From: nmm1 on
In article <4ADFDC40.6060001(a)patten-glew.net>,
Andy \"Krazy\" Glew <ag-news(a)patten-glew.net> wrote:
>Mayan Moudgill wrote:
>> About making windows bigger: my last work on this subject is a bit
>> dated, but, at that time, for most workloads, you pretty soon hit a
>> point of exponentially smaller returns. Path mispredicts & cache misses
>> were a couple of the gating factors, but so were niggling little details
>> such as store-queue sizes, retire resources & rename buffer sizes. There
>> is also the nasty issue of cache pollution on mispredicted paths.
>
>Not what I have seen. Unless square root law is what you call
>diminishing returns. Which it is, but there is a big difference between
>square root, and worse.

Very, very true.

>Branch prediction:
>
>(1) branch predictors *have* gotten a lot better, and will continue to
>get better for quite a few more years. Seznec's OLGEH predictor opened
>up a whole new family of predictors, with extremely long history. The
>multilevel branch predictor techniques - some of which I pioneered but
>did not publish (apart from a thesis proposal for the Ph.D. I abandoned
>when my daighter was born; which Adam Butts also pushed; and which
>Daniel Jimenez published in combination with his neural net predictor -
>provide a way in which you can get the accuracy of a big predictor, but
>the latency of a small predictor.

Multi-level branch prediction for a fixed number of simultaneous
paths gives a log law return, which is much, much worse than square
root.

>(2) In a really large window, many, most, branches that are predicted
>are actually repaired before the instruction retires.

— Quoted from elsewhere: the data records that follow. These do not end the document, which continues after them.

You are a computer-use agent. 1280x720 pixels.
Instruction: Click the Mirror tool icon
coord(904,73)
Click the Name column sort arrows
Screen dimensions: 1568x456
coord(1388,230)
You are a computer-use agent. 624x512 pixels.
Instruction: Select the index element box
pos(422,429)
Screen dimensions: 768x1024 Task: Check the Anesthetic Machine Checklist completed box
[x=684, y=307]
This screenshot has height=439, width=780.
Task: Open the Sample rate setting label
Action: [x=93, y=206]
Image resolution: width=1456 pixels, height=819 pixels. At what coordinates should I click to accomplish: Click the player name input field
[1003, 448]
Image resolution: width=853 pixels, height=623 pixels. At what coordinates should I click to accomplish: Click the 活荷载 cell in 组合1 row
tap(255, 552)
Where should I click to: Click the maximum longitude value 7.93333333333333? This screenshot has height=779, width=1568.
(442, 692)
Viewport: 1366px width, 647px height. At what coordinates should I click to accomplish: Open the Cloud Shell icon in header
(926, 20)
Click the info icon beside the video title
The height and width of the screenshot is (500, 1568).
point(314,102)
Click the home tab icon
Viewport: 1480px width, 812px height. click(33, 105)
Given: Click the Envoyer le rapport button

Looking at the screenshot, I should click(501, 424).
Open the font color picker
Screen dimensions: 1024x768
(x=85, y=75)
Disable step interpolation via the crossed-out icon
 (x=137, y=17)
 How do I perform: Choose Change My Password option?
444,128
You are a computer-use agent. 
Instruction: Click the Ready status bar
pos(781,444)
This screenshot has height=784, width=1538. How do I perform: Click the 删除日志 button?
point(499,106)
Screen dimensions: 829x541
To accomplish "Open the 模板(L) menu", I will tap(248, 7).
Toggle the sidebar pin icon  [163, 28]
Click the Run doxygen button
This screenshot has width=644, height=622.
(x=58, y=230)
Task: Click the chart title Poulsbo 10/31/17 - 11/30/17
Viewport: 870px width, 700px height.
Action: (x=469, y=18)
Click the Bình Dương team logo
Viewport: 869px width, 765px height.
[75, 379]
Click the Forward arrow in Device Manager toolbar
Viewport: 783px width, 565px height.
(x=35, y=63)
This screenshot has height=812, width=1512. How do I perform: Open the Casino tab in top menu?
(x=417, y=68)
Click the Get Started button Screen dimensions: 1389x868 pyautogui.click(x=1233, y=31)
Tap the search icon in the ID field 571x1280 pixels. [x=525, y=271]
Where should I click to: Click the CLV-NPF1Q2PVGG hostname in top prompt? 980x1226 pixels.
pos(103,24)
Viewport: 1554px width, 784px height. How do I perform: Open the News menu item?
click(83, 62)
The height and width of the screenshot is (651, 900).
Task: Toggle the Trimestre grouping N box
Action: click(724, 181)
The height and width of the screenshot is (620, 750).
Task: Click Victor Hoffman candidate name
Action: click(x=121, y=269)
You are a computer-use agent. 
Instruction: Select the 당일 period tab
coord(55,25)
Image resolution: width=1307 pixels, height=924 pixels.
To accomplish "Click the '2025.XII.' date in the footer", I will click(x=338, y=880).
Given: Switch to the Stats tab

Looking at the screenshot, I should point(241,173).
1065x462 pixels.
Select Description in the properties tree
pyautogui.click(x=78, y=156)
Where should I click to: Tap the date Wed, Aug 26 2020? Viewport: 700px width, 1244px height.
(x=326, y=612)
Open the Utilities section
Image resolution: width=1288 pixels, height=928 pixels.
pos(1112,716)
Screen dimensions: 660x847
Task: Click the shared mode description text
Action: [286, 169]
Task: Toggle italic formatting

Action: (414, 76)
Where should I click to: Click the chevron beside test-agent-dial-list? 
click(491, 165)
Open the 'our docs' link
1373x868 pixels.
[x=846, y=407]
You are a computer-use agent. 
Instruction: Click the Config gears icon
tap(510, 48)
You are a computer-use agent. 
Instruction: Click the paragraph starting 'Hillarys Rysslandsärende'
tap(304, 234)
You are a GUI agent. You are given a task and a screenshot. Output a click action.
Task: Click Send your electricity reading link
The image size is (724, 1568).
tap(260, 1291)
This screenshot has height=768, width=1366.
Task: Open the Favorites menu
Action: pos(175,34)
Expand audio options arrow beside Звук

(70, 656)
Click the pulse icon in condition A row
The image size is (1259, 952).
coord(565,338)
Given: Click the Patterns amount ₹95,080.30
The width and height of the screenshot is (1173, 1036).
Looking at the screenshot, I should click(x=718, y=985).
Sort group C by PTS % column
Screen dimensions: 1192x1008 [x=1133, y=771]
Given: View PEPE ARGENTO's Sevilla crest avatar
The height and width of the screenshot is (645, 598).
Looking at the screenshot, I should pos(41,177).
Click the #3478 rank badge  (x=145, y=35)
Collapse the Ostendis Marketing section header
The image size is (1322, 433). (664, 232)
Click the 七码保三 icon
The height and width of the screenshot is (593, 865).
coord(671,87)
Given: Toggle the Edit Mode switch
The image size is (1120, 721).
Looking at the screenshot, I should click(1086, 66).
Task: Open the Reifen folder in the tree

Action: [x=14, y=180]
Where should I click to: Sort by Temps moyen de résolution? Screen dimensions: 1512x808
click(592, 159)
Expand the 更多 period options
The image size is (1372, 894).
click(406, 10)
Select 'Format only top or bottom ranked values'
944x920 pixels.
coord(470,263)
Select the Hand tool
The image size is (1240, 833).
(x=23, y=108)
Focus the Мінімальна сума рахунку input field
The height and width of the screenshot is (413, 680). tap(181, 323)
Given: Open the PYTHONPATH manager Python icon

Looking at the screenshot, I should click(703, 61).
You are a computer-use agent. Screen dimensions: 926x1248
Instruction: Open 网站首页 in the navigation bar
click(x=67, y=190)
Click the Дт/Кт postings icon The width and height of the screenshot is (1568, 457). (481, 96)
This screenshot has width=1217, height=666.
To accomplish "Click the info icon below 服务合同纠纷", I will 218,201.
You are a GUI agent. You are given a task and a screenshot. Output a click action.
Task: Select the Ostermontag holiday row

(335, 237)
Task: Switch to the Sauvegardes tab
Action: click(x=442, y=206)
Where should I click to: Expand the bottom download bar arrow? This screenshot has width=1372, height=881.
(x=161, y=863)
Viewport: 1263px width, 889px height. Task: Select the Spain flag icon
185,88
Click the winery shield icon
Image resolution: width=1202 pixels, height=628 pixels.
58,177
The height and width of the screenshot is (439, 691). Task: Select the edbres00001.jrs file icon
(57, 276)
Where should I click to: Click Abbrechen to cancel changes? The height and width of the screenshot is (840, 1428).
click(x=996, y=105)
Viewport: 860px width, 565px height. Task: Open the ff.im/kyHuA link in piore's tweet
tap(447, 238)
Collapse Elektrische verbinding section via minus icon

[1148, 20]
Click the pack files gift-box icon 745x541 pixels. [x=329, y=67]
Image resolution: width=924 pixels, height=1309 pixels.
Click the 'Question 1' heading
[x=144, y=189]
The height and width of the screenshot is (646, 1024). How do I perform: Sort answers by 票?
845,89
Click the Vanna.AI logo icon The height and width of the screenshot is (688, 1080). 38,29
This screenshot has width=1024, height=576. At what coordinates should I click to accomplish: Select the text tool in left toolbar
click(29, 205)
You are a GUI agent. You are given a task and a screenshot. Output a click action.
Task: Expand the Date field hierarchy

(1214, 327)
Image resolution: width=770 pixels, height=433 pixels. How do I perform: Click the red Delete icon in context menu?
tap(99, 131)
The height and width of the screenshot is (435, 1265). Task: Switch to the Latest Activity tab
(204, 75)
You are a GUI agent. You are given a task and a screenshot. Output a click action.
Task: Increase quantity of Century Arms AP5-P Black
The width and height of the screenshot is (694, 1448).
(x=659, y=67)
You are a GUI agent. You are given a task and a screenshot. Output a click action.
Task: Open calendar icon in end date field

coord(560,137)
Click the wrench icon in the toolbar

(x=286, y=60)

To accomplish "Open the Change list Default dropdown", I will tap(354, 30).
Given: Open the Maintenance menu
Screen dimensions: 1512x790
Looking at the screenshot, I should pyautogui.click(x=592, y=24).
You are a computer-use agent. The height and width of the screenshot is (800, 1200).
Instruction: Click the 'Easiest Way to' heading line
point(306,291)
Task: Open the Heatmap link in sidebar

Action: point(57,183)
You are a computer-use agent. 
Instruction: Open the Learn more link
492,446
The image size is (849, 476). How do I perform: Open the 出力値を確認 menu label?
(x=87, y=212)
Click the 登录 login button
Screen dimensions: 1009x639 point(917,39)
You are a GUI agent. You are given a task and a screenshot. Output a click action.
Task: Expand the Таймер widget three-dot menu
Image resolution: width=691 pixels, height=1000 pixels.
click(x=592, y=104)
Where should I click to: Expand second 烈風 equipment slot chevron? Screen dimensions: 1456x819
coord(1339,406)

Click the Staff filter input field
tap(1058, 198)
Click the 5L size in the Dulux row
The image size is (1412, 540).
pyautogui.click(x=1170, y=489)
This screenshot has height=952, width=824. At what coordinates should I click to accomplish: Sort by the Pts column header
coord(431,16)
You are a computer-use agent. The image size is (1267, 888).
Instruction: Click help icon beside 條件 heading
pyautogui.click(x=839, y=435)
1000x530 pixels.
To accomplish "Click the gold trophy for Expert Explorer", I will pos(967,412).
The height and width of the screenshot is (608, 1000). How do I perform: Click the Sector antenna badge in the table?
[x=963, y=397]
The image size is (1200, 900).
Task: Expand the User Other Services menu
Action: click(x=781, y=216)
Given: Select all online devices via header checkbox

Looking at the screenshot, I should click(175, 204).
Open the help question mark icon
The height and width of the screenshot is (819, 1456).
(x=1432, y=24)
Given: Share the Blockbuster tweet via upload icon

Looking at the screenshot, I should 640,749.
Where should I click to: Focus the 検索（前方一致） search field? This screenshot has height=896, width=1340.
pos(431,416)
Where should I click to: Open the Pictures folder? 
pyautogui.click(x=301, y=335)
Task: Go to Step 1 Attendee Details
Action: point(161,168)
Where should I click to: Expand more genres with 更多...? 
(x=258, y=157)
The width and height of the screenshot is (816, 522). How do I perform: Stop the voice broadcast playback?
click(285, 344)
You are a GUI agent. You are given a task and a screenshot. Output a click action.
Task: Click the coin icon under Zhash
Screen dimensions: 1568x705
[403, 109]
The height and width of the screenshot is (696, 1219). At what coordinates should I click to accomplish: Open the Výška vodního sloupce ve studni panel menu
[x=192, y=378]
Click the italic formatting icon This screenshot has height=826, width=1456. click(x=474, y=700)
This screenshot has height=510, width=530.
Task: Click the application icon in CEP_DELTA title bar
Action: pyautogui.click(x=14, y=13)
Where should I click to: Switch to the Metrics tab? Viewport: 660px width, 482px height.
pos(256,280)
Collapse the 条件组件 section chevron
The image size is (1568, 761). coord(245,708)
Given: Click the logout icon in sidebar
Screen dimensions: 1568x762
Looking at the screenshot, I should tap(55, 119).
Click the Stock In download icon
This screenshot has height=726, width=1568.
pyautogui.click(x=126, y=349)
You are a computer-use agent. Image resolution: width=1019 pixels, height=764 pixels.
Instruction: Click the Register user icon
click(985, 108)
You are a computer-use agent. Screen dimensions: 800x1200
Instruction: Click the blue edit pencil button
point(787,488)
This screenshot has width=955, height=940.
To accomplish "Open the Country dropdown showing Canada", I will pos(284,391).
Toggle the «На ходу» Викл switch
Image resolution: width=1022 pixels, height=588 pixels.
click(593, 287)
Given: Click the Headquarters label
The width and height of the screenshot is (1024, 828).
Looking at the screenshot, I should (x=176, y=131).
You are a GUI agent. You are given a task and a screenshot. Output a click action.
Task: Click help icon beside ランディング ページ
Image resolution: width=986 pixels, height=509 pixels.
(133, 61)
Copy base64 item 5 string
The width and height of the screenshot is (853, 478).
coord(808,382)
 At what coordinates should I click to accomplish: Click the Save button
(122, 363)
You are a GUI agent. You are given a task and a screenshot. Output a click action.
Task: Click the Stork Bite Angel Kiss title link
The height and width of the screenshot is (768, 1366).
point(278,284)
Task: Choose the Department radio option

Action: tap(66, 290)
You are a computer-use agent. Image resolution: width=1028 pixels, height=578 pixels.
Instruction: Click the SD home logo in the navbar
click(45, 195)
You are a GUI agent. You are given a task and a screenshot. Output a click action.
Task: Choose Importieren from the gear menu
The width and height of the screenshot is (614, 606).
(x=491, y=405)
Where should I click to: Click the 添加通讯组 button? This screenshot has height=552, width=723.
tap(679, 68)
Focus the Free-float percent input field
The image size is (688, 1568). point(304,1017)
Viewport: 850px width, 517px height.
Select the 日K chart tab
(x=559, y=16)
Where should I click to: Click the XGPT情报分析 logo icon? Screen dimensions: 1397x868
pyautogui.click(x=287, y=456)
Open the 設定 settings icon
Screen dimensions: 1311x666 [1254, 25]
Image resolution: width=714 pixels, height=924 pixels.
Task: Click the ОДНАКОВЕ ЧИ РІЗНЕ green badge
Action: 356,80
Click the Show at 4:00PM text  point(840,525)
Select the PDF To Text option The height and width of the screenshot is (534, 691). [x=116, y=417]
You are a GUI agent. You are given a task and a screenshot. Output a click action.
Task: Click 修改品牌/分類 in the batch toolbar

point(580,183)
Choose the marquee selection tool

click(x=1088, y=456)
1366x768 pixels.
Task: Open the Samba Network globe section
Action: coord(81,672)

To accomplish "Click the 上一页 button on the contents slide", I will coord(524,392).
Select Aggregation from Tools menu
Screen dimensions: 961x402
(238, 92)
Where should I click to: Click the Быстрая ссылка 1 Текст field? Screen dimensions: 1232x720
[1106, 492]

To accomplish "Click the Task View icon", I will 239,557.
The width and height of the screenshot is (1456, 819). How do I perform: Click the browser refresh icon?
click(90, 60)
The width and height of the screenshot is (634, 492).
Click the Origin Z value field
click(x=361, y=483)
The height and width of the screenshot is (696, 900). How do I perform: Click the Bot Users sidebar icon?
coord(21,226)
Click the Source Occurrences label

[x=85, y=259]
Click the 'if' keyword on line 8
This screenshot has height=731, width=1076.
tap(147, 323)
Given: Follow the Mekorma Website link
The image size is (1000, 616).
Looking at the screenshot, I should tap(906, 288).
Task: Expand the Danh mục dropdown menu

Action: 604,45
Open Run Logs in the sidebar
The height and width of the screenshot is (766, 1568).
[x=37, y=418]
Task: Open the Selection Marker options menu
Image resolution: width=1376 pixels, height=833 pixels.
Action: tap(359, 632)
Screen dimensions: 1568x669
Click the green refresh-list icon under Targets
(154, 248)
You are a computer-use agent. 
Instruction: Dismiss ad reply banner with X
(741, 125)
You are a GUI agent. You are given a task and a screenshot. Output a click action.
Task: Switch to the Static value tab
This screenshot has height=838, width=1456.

Oh, you can do extremely well - if you can afford to increase the
number of simultaneous paths according to an exponential law in the
size of the window. Now, back in the real world ....

>(3) Recall that I am a fan of skip-ahead, speculative multithreading
>architectures such as Haitham Akkary's DMT. If you can't predict a
>branch, skip ahead to the next loop iteration or function return, and
>execute code that you know will be executed with high probability.
>Control independence.

You are STILL thinking serially! In a hell of a lot of codes, the
simultaneous paths don't remerge until after an arbitrary amount of
other code has been executed. That includes complicated O-O methods,
but is not limited to that.

>Cache misses:
>
>That's the whole point: you want to get as many cache misses outstanding
>as possible. MLP. Memory level parallelism.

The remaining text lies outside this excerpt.